● Task item
The word to look for is "Lamps". Report every line of the entries below that has it.

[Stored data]
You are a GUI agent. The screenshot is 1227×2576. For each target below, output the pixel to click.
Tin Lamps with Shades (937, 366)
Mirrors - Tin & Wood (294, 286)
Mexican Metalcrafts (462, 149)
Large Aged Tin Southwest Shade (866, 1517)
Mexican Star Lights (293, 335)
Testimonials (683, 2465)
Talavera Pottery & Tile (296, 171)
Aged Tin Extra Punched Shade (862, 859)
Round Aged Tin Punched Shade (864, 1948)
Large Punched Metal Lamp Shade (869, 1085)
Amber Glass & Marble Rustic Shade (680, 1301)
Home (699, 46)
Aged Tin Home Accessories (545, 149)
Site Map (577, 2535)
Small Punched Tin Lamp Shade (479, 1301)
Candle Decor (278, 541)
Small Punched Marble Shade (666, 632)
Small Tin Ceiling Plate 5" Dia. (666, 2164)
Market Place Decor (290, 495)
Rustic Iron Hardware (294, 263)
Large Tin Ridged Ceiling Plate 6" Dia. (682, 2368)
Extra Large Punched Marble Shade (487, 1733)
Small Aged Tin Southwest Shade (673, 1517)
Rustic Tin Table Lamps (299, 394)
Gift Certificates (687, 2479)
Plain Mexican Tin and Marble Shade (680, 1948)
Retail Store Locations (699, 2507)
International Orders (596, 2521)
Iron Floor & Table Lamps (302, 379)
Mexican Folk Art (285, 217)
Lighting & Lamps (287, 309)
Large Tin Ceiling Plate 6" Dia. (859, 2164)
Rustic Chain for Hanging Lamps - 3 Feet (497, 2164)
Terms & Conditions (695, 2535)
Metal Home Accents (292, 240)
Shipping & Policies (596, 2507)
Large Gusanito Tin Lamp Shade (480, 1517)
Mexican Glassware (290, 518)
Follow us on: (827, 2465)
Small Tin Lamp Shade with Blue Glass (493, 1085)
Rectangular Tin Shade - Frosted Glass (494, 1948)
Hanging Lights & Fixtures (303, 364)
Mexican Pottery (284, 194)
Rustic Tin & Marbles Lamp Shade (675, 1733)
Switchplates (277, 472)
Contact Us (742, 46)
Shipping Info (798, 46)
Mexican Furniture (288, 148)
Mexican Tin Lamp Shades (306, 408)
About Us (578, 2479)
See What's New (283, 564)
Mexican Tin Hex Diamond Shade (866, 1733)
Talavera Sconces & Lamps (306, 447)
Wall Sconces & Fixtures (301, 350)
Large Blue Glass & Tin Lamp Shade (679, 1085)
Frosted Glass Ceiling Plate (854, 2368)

● Response for this exercise
Tin Lamps with Shades (937, 366)
Rustic Tin Table Lamps (299, 394)
Iron Floor & Table Lamps (302, 379)
Lighting & Lamps (287, 309)
Rustic Chain for Hanging Lamps - 3 Feet (497, 2164)
Talavera Sconces & Lamps (306, 447)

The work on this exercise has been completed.